_Dataset records_.
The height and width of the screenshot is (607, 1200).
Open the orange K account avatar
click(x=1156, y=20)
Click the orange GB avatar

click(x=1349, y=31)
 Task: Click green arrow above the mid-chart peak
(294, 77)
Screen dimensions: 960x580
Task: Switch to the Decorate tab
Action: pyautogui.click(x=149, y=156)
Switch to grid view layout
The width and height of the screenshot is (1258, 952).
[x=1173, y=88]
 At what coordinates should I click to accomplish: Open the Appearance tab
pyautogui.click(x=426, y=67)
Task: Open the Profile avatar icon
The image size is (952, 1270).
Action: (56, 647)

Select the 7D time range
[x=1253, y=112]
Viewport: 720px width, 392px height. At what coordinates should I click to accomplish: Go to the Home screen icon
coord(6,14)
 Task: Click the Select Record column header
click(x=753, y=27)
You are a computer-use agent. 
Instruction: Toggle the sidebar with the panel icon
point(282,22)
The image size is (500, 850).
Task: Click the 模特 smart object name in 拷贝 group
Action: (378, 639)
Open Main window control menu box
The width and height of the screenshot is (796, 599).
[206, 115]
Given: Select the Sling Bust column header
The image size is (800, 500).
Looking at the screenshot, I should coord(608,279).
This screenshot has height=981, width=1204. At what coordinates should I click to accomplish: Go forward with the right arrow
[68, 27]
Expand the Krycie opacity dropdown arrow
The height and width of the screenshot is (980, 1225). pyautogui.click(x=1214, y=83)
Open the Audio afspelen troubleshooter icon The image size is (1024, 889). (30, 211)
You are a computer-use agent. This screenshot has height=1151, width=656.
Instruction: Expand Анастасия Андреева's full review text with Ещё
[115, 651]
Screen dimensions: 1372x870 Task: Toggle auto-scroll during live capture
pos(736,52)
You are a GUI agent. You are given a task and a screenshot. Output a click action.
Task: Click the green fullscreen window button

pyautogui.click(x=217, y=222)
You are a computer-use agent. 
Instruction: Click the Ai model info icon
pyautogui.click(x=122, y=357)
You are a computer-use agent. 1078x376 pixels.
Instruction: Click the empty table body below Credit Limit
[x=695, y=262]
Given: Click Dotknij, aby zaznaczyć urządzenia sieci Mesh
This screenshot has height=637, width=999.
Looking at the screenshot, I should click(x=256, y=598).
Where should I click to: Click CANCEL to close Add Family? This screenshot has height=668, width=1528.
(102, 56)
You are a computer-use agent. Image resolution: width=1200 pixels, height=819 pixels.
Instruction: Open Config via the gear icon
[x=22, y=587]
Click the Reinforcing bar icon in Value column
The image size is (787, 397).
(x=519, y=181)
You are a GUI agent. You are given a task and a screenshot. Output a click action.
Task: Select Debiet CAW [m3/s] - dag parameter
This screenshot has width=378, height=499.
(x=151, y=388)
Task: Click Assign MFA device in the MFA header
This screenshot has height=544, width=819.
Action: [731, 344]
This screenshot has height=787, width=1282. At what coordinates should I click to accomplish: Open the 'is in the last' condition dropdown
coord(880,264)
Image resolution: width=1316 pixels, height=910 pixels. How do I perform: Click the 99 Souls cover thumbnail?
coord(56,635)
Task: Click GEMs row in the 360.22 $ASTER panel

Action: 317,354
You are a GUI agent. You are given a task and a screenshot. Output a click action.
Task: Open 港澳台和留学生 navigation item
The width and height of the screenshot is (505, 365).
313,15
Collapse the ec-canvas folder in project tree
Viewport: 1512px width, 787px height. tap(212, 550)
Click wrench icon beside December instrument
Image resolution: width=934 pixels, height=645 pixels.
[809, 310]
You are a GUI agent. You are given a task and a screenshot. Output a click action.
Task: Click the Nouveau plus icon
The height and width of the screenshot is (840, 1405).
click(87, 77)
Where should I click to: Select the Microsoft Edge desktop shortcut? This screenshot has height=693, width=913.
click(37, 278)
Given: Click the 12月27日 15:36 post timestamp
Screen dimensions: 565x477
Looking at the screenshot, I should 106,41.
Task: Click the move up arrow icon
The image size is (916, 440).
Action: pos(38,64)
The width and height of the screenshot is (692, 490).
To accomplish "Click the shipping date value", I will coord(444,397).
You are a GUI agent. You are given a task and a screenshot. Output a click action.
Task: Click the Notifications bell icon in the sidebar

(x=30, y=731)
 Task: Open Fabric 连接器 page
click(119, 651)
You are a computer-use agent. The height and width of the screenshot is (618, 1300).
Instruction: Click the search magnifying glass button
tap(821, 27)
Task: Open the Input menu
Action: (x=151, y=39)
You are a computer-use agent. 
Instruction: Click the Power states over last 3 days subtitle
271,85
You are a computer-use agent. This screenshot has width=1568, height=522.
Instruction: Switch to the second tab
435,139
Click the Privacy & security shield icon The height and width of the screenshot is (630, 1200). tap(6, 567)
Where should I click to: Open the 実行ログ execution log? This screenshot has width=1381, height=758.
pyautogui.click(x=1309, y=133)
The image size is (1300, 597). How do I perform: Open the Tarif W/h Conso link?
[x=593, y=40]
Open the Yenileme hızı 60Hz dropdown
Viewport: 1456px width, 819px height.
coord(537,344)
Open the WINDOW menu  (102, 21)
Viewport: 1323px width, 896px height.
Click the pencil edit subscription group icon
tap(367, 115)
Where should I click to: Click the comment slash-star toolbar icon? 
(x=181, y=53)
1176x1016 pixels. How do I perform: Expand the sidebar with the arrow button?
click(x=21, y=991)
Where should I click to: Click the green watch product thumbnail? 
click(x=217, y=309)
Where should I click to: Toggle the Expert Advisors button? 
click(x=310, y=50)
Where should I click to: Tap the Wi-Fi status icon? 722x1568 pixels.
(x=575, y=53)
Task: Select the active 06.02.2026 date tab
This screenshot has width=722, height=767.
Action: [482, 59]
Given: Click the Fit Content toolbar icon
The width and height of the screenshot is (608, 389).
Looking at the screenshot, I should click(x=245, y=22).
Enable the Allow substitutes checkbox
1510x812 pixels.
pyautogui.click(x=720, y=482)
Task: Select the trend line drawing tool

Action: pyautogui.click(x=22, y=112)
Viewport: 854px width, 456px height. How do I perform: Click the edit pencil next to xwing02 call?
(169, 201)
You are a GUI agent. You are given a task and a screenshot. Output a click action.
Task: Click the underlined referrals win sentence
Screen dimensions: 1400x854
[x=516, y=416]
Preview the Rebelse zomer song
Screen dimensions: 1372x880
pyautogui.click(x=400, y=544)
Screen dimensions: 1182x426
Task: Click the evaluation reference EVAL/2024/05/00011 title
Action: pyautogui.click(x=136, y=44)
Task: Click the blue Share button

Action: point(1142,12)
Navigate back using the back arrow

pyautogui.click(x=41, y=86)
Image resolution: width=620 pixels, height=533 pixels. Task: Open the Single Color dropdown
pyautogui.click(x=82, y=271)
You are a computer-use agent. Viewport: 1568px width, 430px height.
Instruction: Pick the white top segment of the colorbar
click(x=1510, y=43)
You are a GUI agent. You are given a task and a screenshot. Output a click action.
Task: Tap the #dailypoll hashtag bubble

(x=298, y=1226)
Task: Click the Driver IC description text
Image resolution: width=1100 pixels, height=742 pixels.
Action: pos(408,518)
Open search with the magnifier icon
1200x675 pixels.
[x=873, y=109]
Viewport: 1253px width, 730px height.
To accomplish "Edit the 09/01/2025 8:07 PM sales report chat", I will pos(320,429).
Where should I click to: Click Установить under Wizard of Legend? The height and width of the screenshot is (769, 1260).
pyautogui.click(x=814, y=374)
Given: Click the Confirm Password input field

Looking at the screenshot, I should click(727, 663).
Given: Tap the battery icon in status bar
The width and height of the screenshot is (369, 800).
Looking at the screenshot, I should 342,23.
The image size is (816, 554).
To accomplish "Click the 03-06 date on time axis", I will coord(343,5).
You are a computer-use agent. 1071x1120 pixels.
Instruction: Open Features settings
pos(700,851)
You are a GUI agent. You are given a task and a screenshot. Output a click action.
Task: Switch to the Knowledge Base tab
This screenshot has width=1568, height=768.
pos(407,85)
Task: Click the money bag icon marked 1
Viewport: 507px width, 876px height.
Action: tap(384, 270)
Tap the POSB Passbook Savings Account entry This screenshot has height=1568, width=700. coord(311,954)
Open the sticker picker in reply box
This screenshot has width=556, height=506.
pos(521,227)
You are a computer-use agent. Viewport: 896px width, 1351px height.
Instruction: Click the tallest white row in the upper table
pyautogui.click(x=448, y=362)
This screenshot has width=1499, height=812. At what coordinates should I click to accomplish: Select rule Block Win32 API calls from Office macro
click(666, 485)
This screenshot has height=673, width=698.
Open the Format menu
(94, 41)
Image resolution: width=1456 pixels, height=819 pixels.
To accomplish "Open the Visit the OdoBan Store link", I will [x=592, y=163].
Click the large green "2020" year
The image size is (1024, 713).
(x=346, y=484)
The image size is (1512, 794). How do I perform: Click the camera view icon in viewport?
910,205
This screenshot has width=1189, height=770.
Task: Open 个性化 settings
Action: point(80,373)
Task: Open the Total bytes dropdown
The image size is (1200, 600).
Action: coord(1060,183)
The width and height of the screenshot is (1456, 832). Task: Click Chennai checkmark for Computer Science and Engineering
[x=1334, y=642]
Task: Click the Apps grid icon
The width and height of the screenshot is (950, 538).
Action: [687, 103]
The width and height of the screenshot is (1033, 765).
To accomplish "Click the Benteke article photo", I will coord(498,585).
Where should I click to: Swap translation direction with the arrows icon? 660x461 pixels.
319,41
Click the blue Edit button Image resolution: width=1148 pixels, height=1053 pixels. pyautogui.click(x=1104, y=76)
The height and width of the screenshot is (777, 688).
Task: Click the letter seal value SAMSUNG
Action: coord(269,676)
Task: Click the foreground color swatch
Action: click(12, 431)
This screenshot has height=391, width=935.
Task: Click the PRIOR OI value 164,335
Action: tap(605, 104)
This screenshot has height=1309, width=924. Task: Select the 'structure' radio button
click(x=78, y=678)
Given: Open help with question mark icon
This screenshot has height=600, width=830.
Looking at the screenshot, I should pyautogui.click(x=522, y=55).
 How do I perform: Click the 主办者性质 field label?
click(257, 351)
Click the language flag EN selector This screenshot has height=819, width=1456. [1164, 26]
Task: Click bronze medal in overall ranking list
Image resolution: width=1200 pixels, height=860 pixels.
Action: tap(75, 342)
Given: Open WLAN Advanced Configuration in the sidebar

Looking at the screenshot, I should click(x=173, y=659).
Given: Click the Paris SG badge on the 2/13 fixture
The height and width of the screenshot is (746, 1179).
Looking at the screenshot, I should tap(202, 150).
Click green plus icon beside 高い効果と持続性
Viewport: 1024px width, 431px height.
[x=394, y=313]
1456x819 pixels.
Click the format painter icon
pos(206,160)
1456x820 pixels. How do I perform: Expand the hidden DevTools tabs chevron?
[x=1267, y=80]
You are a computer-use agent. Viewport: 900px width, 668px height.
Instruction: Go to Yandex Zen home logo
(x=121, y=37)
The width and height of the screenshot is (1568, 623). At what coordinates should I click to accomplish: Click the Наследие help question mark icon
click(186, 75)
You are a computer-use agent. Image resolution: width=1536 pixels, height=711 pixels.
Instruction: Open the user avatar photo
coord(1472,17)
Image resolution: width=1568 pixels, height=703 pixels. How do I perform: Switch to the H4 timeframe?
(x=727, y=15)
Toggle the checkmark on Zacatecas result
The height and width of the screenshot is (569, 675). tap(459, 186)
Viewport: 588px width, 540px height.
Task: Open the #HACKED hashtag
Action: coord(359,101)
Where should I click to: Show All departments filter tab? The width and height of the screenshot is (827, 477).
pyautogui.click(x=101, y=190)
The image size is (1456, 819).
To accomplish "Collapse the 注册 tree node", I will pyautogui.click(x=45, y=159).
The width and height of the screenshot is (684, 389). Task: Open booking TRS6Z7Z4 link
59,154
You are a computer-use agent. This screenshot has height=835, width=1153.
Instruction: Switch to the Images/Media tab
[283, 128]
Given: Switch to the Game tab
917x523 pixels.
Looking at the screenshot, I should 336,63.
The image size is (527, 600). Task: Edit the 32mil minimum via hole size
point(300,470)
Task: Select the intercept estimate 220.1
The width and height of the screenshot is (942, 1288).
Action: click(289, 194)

_Set exercise_. Collect every line of the records that contains the word "status".

_Result of this task_.
Where should I click to: Tap the Wi-Fi status icon? 722x1568 pixels.
Given: Tap the battery icon in status bar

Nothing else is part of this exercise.